I'm trying to use groupby on a pandas data structure containing pathlib information and file sizes from a particular drive. I want to total up the storage used at a particular depth of the file directory structure to see which directories are the most full.
I was trying to do a summation groupby on the Pathlib Parent value for each file but that still doesn't tell you what your total storage is at a particular depth. Pathlib "Parents" looked promising but it starts with the full path and works backwards, so I tried reverse indexing but it doesn't seem to work.

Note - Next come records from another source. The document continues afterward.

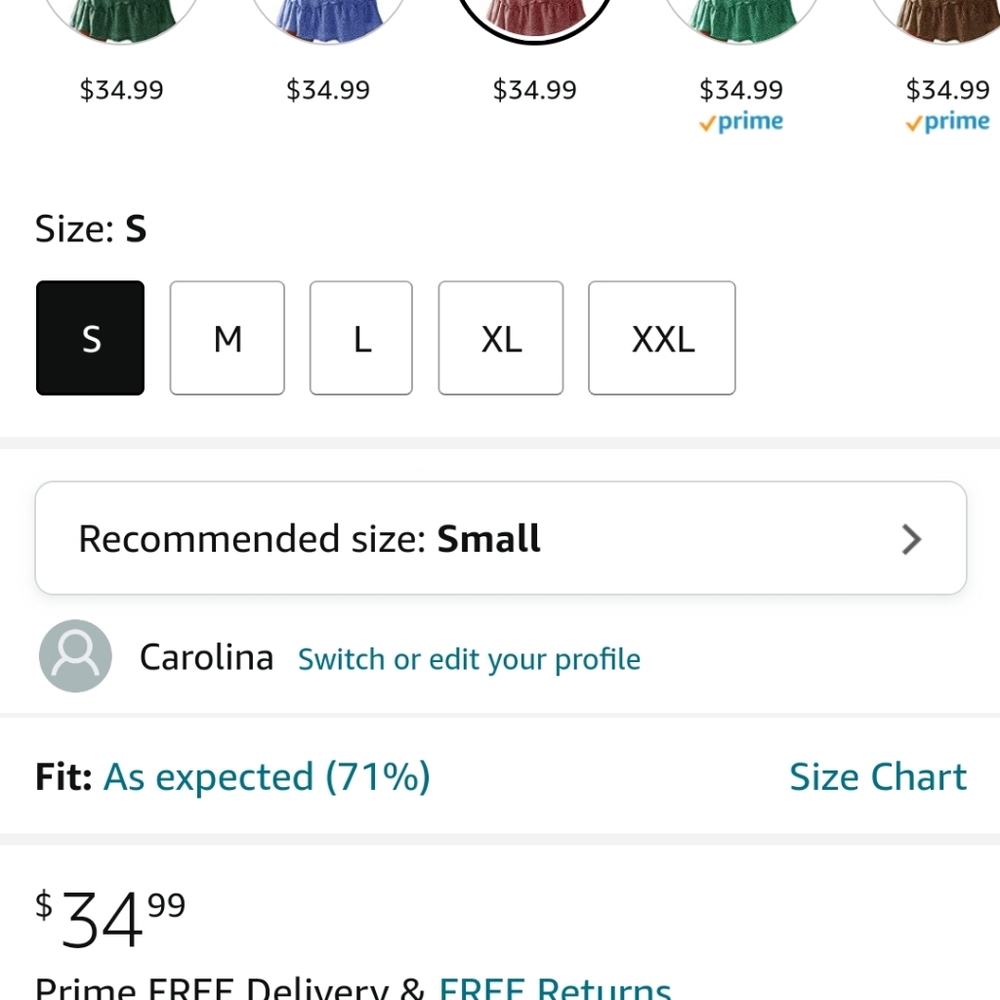Tap the $34.99 price under blue swatch
Viewport: 1000px width, 1000px height.
[x=328, y=89]
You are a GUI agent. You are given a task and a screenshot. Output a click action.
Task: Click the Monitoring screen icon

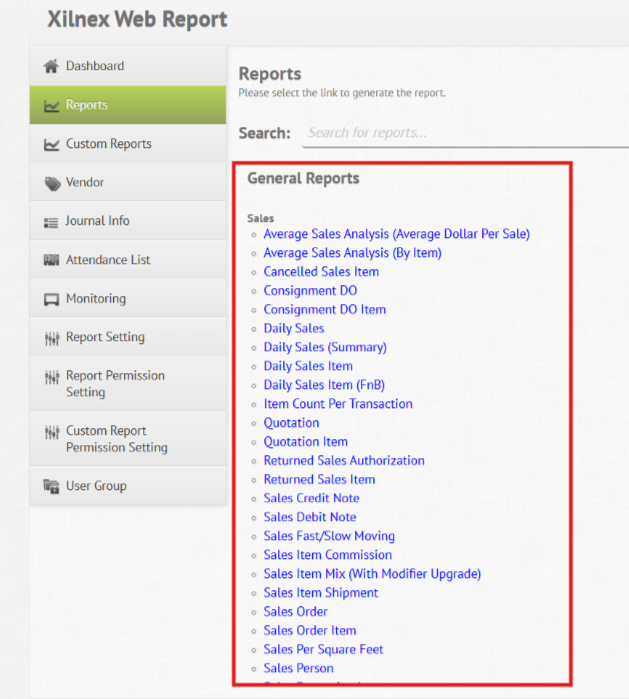(x=51, y=299)
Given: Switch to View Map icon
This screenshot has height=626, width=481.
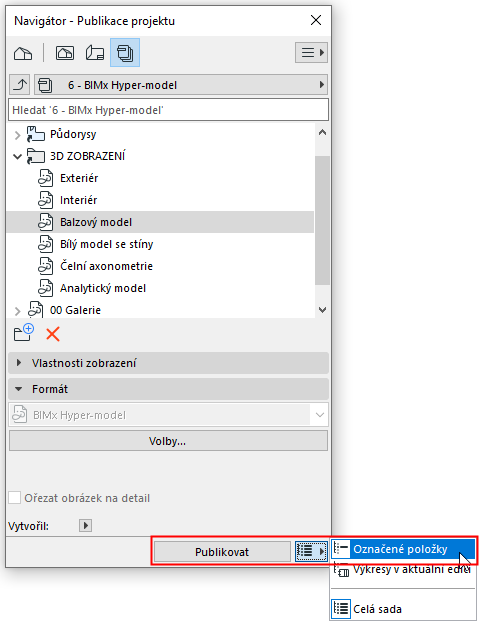Looking at the screenshot, I should click(65, 53).
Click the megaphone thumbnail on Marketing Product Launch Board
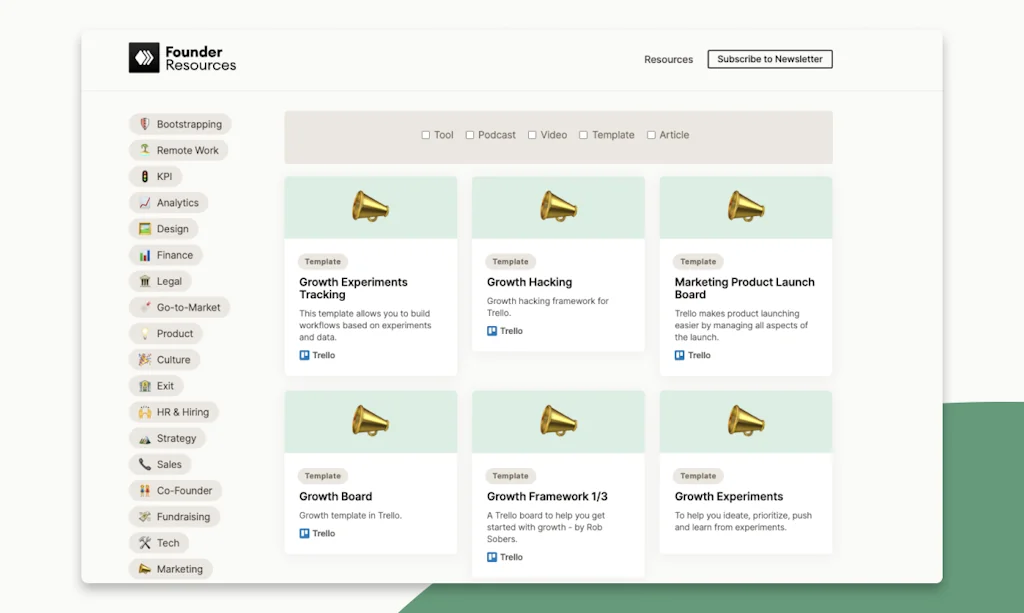 745,205
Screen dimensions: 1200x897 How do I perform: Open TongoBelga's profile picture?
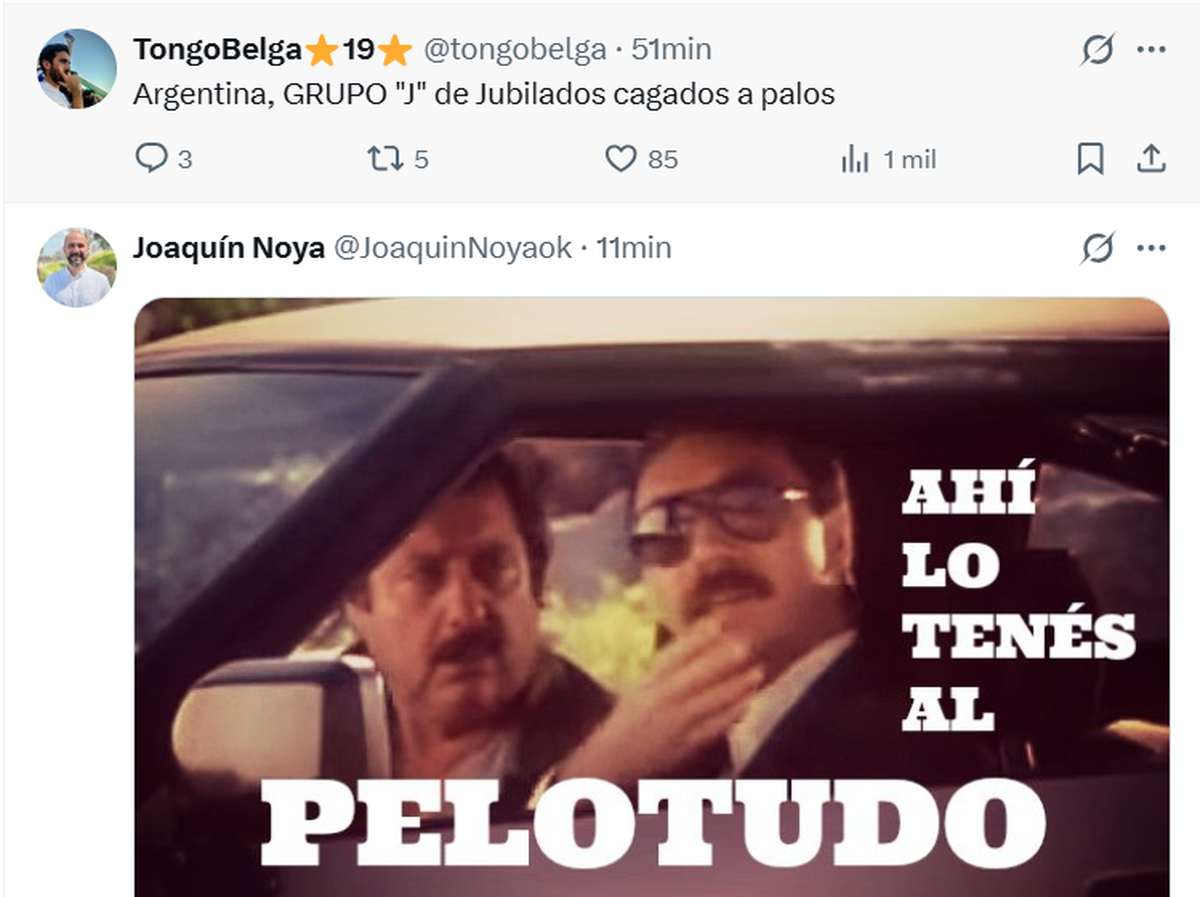point(77,68)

From what I read in the documentation Pathlib Parents are supposed to be sequences, which are supposed to support reverse indexes, but the error messages seem to imply they don't do negatives.
Here is the code I've been using (with help from http://pbpython.com/pathlib-intro.html)
import pandas as pd
from pathlib import Path
import time
dir_to_scan = "c:/Program Files"
p = Path(dir_to_scan)
all_files = []
for i in p.rglob('*.*'):
all_files.append((i.name, i.parent,i.stat().st_size))

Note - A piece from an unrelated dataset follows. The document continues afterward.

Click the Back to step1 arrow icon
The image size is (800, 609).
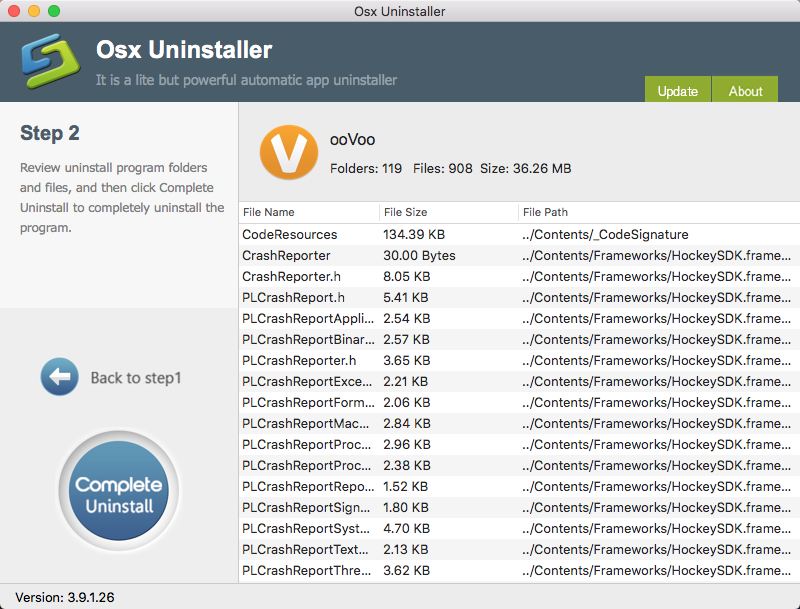coord(60,377)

columns = ["File_Name", "Parent", "Size"]
df = pd.DataFrame.from_records(all_files, columns=columns)
df["path_stem"]=df['Parent'].apply(lambda x: x.parent if len(x.parents)<3 else x.parents[-2] )

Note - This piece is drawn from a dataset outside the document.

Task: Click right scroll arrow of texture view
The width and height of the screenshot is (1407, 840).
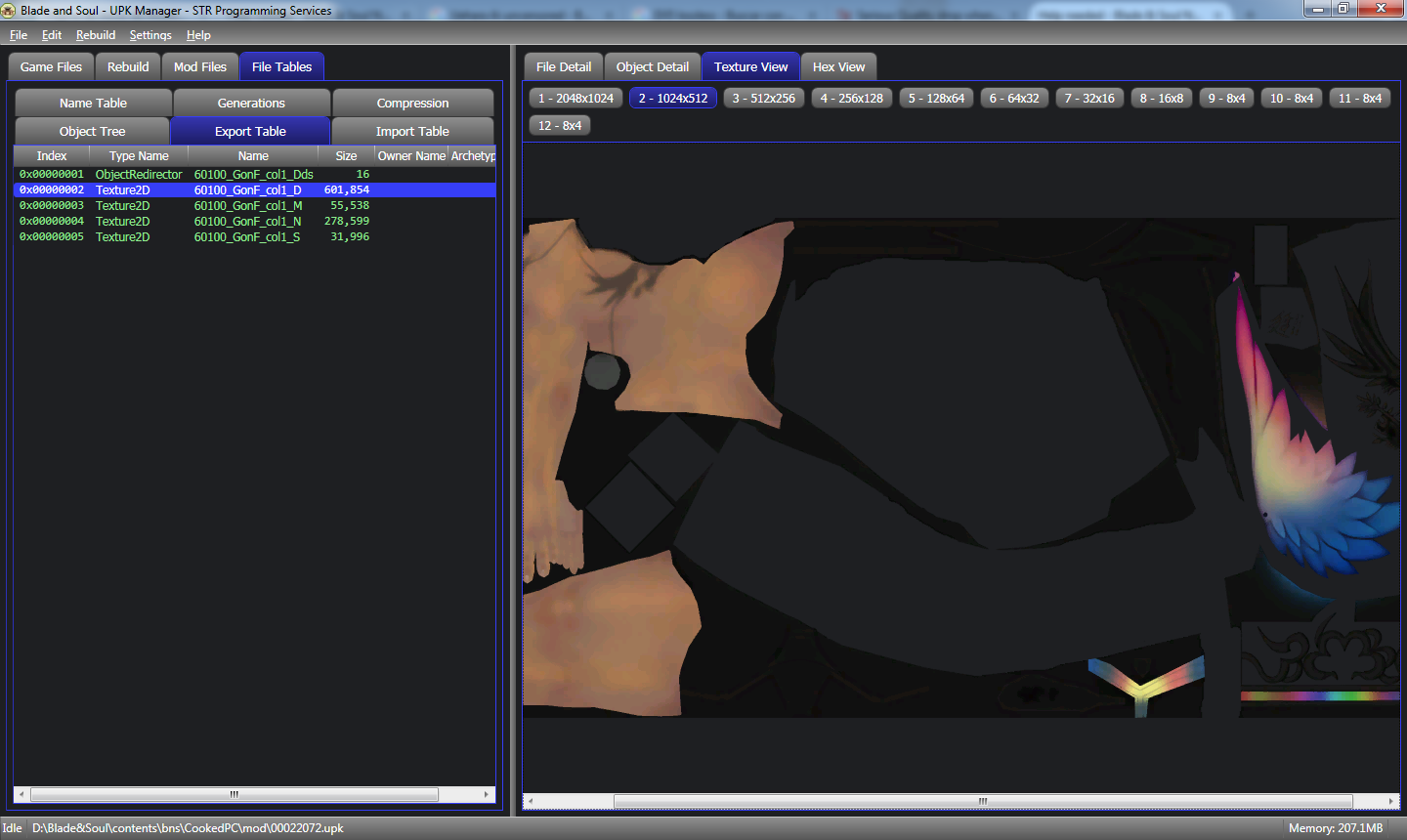Action: click(1391, 801)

The error trace is as follows:
IndexError Traceback (most recent call last)
<ipython-input-3-5748b1f0a9ee> in <module>()
1 #df.groupby('Parent')['Size'].sum()
2
----> 3 df["path_stem"]=df['Parent'].apply(lambda x: x.parent if len(x.parents)<3 else x.parents[-1] )
4
5 #df([apps])=df([Parent]).parents
C:\ProgramData\Anaconda3\lib\site-packages\pandas\core\series.py in apply(self, func, convert_dtype, args, **kwds)
2549 else:
2550 values = self.asobject
-> 2551 mapped = lib.map_infer(values, f, convert=convert_dtype)
2552
2553 if len(mapped) and isinstance(mapped[0], Series):
pandas/_libs/src/inference.pyx in pandas._libs.lib.map_infer()
<ipython-input-3-5748b1f0a9ee> in <lambda>(x)
1 #df.groupby('Parent')['Size'].sum()
2
----> 3 df["path_stem"]=df['Parent'].apply(lambda x: x.parent if len(x.parents)<3 else x.parents[-1] )
4
5 #df([apps])=df([Parent]).parents
C:\ProgramData\Anaconda3\lib\pathlib.py in __getitem__(self, idx)
592 def __getitem__(self, idx):
593 if idx < 0 or idx >= len(self):
--> 594 raise IndexError(idx)
595 return self._pathcls._from_parsed_parts(self._drv, self._root,
596 self._parts[:-idx - 1])
IndexError: -1